这些与神秘主义的道理一样,问题的意义并不在于这些探索者所发现的真理,而在于日本人对探索真理是怎么想的。

这些问题被称作“敲门砖”,“门”其实就装在迷茫的人性这道墙上。这种人性担心现存手段是否够用,而且总在幻觉,以为有许多人盯着自己,并准备或褒或贬。这堵墙就是日本人深有体会的“耻感”。敲开了门就等于功课修完了,人就自由了,他们的道德困境也解脱了,砖也就没用了,也就用不着再去解答问题了。他们拼命死钻牛角尖,“为了修行”变成了“咬铁牛的蚊子”,到最后才恍然大悟,原来根本没有死角。“义务”与“道义”之间,“道义”与“人情”之间,以及“正义”与“道义”之间都不存在死角。他们发现这个道理后,就获得了自由,他们达到了“无我”的境界,“修养”就成功地“圆熟”了,就能充分“体验”人生了。

研究禅宗的权威铃木大拙把“无我”解释为“无为意识的入定”,不需“用力、不用心”,“观我”就会消失,人也会“失去自身”,也就是自己不再是自身行为的旁观者。铃木说:“随着意识的觉醒,意志就分为行为者和旁观者,而且两者必然会冲突。因为,作为行为者的我要求摆脱作为旁观者的我的约束。”而当弟子“顿悟”时,他会发现除了目标及实现目标的行动,他的身边既没有“旁观者”,也没有“作为无知或不可知的自身”。人类学家如果能改变一下表述方式,就能更明确地指出日本文化的特点。就好比是一个小孩子,在严格的训练要求他观察自己的行为时,也要根据别人的评论来判断自己的行为时。作为观我者,他是很容易受打击的,但一旦升华而入定了,那个容易受伤的自我就消失了,他就不会意识到“自己在做些什么”。这时,他就会觉得自己已经修行到家了,就可以像剑术者那样,就算站在四米高的柱子上也一点都不害怕了。

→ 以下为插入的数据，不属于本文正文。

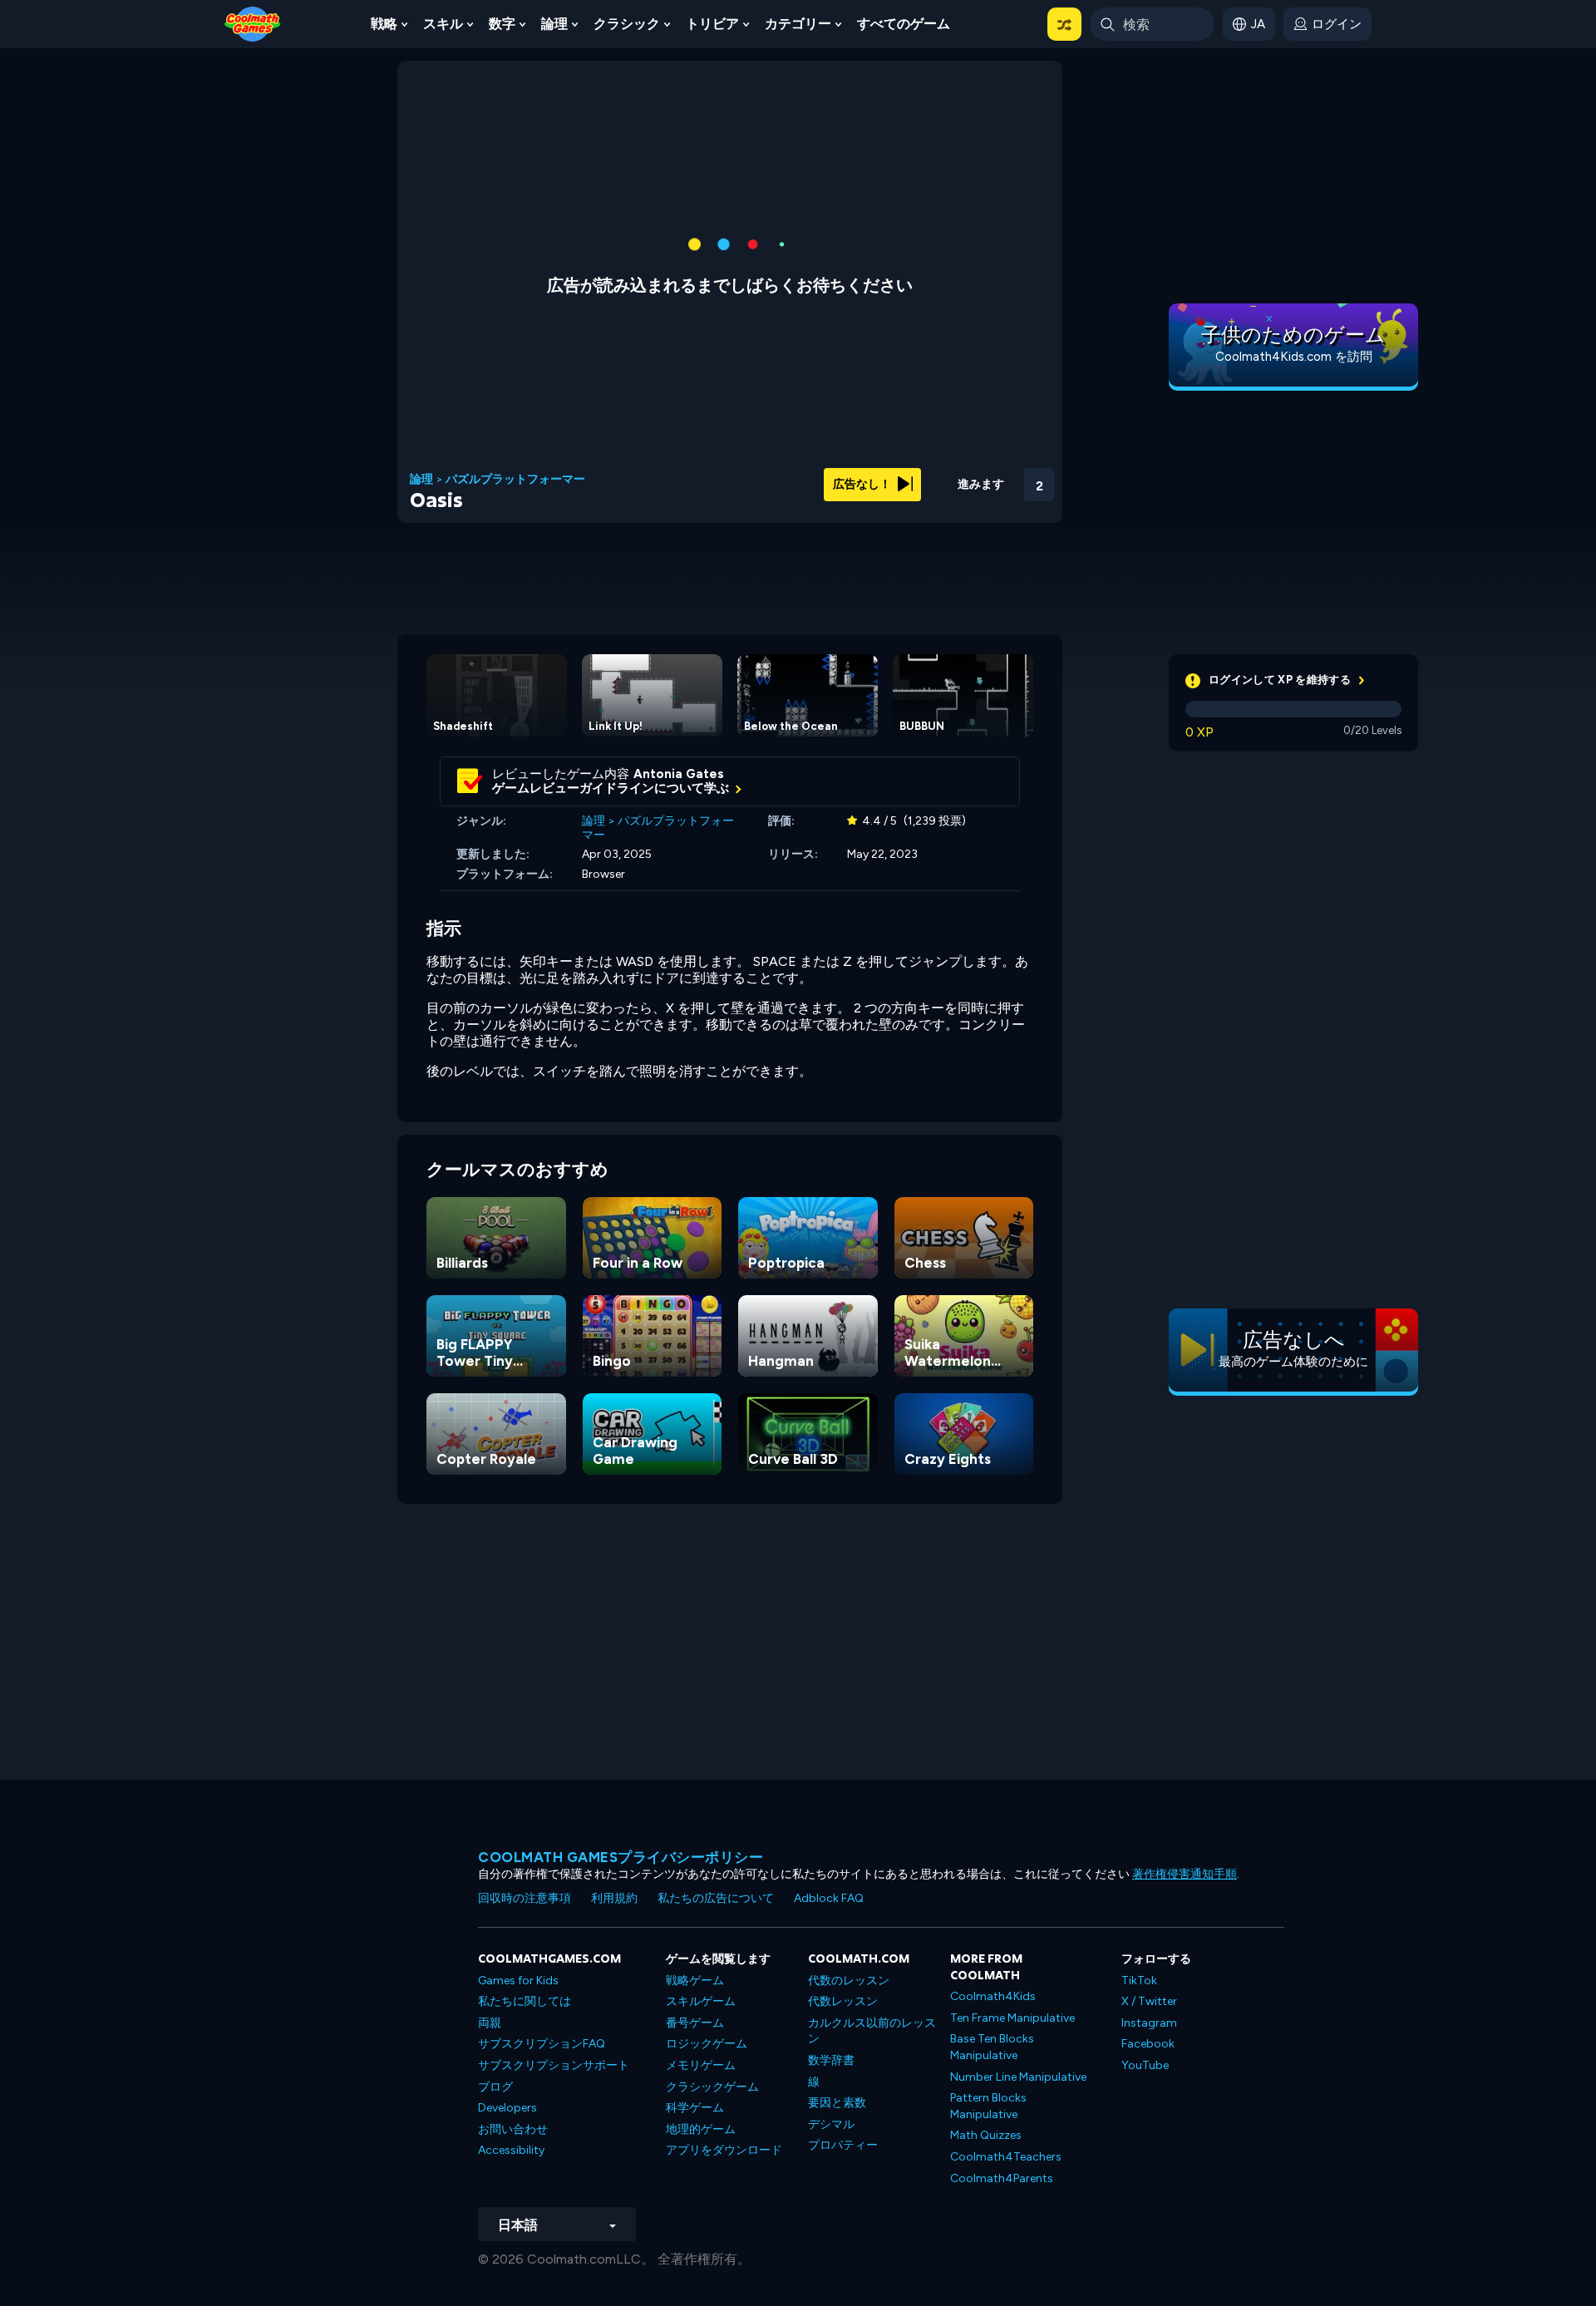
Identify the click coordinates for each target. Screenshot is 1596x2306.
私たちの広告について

画家、诗人、演说家及武士也都是通过这种修行来达到“无我”的境界,他们学到的并不是“无限”,而是自我能清晰地感受到世界上的有限美;或者说是学会了调整目标和方法,用力恰到好处,就能达成目标。

就算完全没经过修行,人们也能达到“无我”的境界。当人们沉醉于能乐和歌舞的剧情而忘我之时,他手掌出满了汗,他觉得这是“无我的汗”,也可以说他失去了“观我”,轰炸机飞行员在接近目标投弹之前也会渗出“无我之汗”。“他意识不到自己在做什么”,他的意识中没有了“观我”。高射炮手专心侦察敌机时,周围的世界也仿佛全都不存在了,他的手也会渗出“无我之汗”,他也失去了“观我”。日本人认为,凡是遇到这种情况,能达到这种状态的人,应该都进入了“无我”的境界。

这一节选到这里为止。